Southeast Asian cab-hailing major Grab has appointed Vikas Agrawal as the chief technology officer of its mobile payments wing, GrabPay, the company said in a statement on Thursday.

Agrawal is moving from Indian e-wallet firm Paytm, where he led the engineering division. He will be based in Bangalore.

Prior to Paytm, Agrawal— an IIM-Bangalore alumnus—was the founding member and CTO at Fashionara, an e-commerce startup. He also previously served as vice president of engineering at software solutions firm Tavant Technologies and as a technical architect at e-payments firm CyberCash.

“Vikas (Agrawal) has steered some of the world’s largest e-payments platforms through rapid growth, including during the critical time of 2016’s demonetisation of higher value banknotes in India. We believe Southeast Asia has the same potential for e-payments in the next 12 months,” said Theo Vassilakis, group CTO at Grab.

Grab claims to have had more than 3.5 million transactions daily and claims to be on track for 1 billion transactions per year. A year ago, Grab launched GrabPay Credits, its top-up service, and later released GrabRewards, a loyalty programme, for which it signed up more than 300 merchants. In Singapore, the platform recently launched its peer-to-peer payments services as well as in-store and in-restaurant payments services.
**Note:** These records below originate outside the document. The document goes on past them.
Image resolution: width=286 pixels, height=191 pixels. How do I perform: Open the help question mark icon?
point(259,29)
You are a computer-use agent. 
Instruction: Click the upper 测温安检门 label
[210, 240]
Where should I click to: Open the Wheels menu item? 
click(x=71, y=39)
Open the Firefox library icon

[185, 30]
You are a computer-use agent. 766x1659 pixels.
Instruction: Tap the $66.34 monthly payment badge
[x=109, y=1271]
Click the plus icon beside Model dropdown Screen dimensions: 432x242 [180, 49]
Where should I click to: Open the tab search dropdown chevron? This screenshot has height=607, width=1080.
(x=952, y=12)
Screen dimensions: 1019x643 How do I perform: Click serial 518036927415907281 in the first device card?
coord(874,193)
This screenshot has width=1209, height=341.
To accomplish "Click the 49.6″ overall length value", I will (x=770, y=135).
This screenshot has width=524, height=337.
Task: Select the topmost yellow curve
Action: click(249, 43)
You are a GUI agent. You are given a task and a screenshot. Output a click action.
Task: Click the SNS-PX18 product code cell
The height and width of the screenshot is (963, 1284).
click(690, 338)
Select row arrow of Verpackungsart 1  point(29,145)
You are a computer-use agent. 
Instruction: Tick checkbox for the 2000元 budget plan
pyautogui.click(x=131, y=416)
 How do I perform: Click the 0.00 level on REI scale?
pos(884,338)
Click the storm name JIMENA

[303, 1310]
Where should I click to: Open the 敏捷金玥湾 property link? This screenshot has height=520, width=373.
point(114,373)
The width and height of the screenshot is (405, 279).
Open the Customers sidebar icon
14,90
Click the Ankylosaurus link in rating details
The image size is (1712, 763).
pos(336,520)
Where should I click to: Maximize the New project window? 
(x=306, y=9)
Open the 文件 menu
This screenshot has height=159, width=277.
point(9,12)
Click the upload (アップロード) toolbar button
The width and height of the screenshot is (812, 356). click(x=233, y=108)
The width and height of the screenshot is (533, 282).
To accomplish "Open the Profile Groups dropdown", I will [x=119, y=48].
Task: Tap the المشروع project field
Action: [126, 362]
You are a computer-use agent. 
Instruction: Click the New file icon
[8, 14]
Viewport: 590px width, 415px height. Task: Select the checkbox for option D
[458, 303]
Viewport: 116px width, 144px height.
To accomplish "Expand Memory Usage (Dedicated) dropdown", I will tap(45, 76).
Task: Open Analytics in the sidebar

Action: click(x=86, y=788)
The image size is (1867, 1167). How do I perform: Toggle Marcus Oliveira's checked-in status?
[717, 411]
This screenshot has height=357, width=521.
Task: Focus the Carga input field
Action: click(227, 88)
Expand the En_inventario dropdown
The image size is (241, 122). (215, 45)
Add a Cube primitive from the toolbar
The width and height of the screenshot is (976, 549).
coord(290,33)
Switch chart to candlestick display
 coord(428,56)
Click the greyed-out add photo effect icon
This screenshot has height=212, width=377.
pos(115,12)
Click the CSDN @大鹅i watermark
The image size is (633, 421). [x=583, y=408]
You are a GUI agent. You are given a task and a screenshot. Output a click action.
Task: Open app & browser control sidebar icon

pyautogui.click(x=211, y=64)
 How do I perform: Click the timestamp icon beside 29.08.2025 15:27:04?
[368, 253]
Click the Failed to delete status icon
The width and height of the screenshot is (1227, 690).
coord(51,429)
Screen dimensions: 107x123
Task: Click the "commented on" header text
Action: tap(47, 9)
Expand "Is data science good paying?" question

In July, it was reported that Grab was likely to raise $2.5 billion in a record fundraising round from its Chinese peer Didi Chuxing and Japanese Internet conglomerate SoftBank at a valuation of more than $6 billion. To support its rapid growth, Grab acquired Indonesian payment service Kudo earlier this year.

Grab, formerly known as GrabTaxi, operates one of the largest transportation networks in Southeast Asia and is one of the most frequently used mobile platforms in the region with up to 1.5 million daily bookings, according to the company.

Grab was part of a global alliance formed by Didi Chuxing of China, Lyft of US and Ola in India against San Francisco-based rival Uber. The alliance allowed the customers of one firm to use the cab-hailing services of the other three through the same app.